Saied limoge son Premier ministre, se présente à la réélection et empêche la concurrence d'autres candidats

La semaine a été riche en événements qui favorisent cette interprétation. Le chef de l'Etat tunisien a limogé le Premier ministre Ahmed Hachani dans la nuit de mercredi à jeudi, sans aucune explication de la part de ses services de communication. Dans le domaine de la pure conjecture, l'hypothèse est que Saied était mécontent de son chef de gouvernement pour avoir diffusé le soir même deux vidéos dans lesquelles il expliquait les mesures prises pour lutter contre la grave sécheresse qui sévit dans le pays et la situation difficile des transports publics, respectivement.

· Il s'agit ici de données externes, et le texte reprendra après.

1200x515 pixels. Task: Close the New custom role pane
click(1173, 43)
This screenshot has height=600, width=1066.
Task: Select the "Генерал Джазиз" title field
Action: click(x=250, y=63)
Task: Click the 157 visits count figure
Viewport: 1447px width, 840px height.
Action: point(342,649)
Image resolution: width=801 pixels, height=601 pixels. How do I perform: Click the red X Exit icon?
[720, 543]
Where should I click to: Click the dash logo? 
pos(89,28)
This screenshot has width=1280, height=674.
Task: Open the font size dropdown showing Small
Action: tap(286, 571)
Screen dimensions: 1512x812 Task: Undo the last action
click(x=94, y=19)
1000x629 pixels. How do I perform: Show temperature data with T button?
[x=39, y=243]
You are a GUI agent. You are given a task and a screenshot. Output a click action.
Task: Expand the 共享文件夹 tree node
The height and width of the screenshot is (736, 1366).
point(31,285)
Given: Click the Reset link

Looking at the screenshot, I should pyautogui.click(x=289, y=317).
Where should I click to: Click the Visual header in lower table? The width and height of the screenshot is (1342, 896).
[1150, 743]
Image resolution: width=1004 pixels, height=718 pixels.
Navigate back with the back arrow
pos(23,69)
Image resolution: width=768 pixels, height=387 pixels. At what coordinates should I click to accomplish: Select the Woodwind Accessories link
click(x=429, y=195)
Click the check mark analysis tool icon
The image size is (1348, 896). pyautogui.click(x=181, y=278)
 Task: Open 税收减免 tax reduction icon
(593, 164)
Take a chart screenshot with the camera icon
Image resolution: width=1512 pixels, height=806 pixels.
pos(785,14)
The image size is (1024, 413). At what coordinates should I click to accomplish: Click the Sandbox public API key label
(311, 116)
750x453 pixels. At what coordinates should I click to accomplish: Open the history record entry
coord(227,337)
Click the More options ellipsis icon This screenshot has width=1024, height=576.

Ce limogeage brutal et sans explication a été suivi de la nomination immédiate de Kamel Madouri, jusqu'alors ministre des Affaires sociales, poste qu'il occupait depuis à peine trois mois, ayant remplacé en mai Malek Zahi, limogé en même temps que le ministre de l'Intérieur, Kamel Feki. Comme dans le cas de Hachani, Zahi et Feki, alors limogés, ont été jugés "inopérants" face à l'agitation sociale et aux protestations croissantes, dues à la fois à la détérioration des économies nationales et à la disparition progressive de toutes les libertés et de tous les droits obtenus lors de la révolte qui a déclenché les soi-disant "printemps arabes", qui ont tous échoué et ont été relégués dans les poubelles de l'histoire.
Kais Saied a également annoncé cette semaine qu'il se présenterait aux élections présidentielles prévues pour le 6 octobre. Démocratiquement élu il y a cinq ans, Kais Saied a opéré un revirement radical en juillet 2021, en limogeant le premier ministre de l'époque, en suspendant le parlement, qu'il dissoudra par la suite, et en s'arrogeant tous les pouvoirs. Pour ce faire, il modifie la Constitution, qui lui confère alors des pouvoirs absolus, tout en établissant une nouvelle chambre législative aux pouvoirs et attributions très limités.
L'intention de Kais Saied de briguer un nouveau mandat présidentiel étant connue, plusieurs candidats ont tenté de faire de même, mais leur candidature a été bloquée par de prétendues irrégularités administratives ou judiciaires.
En début de semaine, deux candidats potentiels ayant de sérieuses chances de recueillir un grand nombre de voix ont décidé de démissionner : l'éditeur et propriétaire de médias Nizar Chaari et l'amiral de réserve Kamel Akrout. Le premier a vu plusieurs de ses proches collaborateurs arrêtés par la police pour avoir tenté de corrompre des fonctionnaires afin d'obtenir les soutiens électoraux nécessaires. Quant au marin Akrout, il s'est vu refuser un casier judiciaire, l'équivalent d'un casier judiciaire vierge, indispensable pour qu'il puisse se porter candidat.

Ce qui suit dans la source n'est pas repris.